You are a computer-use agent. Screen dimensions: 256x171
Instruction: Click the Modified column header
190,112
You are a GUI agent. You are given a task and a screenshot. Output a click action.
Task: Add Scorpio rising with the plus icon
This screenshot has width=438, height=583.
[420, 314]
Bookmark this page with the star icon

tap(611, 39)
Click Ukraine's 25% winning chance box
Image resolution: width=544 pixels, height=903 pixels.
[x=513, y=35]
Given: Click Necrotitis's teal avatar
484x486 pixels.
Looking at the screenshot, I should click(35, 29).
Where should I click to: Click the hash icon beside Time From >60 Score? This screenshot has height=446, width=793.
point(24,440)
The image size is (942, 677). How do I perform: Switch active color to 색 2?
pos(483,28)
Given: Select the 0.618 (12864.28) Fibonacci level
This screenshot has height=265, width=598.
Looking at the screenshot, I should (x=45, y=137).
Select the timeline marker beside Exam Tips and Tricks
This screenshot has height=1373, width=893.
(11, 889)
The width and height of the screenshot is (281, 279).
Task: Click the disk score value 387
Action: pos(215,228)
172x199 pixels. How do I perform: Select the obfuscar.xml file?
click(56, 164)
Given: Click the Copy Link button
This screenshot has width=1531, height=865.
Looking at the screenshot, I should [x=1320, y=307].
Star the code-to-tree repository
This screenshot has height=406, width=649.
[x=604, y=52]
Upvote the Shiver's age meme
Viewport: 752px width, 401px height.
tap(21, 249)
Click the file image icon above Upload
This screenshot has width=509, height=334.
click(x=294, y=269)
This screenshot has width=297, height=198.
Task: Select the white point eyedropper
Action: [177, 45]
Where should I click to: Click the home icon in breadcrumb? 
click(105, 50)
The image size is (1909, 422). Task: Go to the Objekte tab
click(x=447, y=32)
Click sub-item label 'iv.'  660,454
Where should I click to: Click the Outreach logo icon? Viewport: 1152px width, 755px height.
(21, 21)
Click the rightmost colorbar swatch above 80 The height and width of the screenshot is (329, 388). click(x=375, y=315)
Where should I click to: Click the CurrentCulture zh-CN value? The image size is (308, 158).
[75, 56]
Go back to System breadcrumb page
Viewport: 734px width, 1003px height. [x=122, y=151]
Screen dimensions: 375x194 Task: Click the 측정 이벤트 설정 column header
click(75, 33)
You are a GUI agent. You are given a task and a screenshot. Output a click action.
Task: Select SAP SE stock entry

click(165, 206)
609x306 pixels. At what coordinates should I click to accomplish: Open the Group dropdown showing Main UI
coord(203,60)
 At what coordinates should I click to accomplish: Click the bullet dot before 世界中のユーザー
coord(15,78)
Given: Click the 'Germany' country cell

### EXERCISE REQUIREMENTS
Repeat every line of the listing, word for word.

### SOLUTION FOR THIS PROBLEM
You are a computer-use agent. Screen dimensions: 256x171
Instruction: Click the Modified column header
190,112
You are a GUI agent. You are given a task and a screenshot. Output a click action.
Task: Add Scorpio rising with the plus icon
This screenshot has width=438, height=583.
[420, 314]
Bookmark this page with the star icon

tap(611, 39)
Click Ukraine's 25% winning chance box
Image resolution: width=544 pixels, height=903 pixels.
[x=513, y=35]
Given: Click Necrotitis's teal avatar
484x486 pixels.
Looking at the screenshot, I should click(35, 29).
Where should I click to: Click the hash icon beside Time From >60 Score? This screenshot has height=446, width=793.
point(24,440)
The image size is (942, 677). How do I perform: Switch active color to 색 2?
pos(483,28)
Given: Select the 0.618 (12864.28) Fibonacci level
This screenshot has height=265, width=598.
Looking at the screenshot, I should (x=45, y=137).
Select the timeline marker beside Exam Tips and Tricks
This screenshot has height=1373, width=893.
(11, 889)
The width and height of the screenshot is (281, 279).
Task: Click the disk score value 387
Action: pos(215,228)
172x199 pixels. How do I perform: Select the obfuscar.xml file?
click(56, 164)
Given: Click the Copy Link button
This screenshot has width=1531, height=865.
Looking at the screenshot, I should [x=1320, y=307].
Star the code-to-tree repository
This screenshot has height=406, width=649.
[x=604, y=52]
Upvote the Shiver's age meme
Viewport: 752px width, 401px height.
tap(21, 249)
Click the file image icon above Upload
This screenshot has width=509, height=334.
click(x=294, y=269)
This screenshot has width=297, height=198.
Task: Select the white point eyedropper
Action: [177, 45]
Where should I click to: Click the home icon in breadcrumb? 
click(105, 50)
The image size is (1909, 422). Task: Go to the Objekte tab
click(x=447, y=32)
Click sub-item label 'iv.'  660,454
Where should I click to: Click the Outreach logo icon? Viewport: 1152px width, 755px height.
(21, 21)
Click the rightmost colorbar swatch above 80 The height and width of the screenshot is (329, 388). click(x=375, y=315)
Where should I click to: Click the CurrentCulture zh-CN value? The image size is (308, 158).
[75, 56]
Go back to System breadcrumb page
Viewport: 734px width, 1003px height. [x=122, y=151]
Screen dimensions: 375x194 Task: Click the 측정 이벤트 설정 column header
click(75, 33)
You are a GUI agent. You are given a task and a screenshot. Output a click action.
Task: Select SAP SE stock entry

click(165, 206)
609x306 pixels. At what coordinates should I click to accomplish: Open the Group dropdown showing Main UI
coord(203,60)
 At what coordinates should I click to accomplish: Click the bullet dot before 世界中のユーザー
coord(15,78)
Given: Click the 'Germany' country cell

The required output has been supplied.